---- Excerpted records
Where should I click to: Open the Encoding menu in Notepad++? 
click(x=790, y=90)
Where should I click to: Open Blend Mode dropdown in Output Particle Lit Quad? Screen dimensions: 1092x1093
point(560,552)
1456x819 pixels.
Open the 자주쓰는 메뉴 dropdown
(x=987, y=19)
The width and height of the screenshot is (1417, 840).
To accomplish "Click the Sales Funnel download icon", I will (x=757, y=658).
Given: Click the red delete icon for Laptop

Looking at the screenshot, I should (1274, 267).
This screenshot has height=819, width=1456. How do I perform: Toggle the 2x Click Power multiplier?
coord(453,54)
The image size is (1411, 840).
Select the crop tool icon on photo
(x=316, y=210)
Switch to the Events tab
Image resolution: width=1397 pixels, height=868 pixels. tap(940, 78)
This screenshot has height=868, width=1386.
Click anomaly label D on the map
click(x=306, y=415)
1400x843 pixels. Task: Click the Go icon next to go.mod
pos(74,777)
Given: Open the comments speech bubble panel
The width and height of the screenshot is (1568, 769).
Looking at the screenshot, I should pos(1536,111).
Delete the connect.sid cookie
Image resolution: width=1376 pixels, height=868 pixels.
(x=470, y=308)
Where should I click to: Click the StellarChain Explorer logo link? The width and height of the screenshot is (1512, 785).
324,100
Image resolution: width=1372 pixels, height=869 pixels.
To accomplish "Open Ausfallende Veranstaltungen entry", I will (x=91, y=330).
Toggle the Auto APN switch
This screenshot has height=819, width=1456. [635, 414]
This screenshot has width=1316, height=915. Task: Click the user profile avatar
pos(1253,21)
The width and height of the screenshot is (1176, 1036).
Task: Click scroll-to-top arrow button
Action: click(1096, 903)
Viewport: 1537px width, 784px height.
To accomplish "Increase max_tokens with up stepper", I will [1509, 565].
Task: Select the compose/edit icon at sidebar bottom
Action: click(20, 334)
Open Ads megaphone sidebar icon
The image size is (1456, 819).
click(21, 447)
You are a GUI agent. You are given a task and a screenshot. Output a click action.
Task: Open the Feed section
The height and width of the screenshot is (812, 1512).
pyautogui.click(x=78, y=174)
--------
## Exercise aim
Repeat exactly the lines of the records from the one containing "Task: Open the Feed section" to the last, and include no line outside that stretch.

## Exercise answer
Task: Open the Feed section
The height and width of the screenshot is (812, 1512).
pyautogui.click(x=78, y=174)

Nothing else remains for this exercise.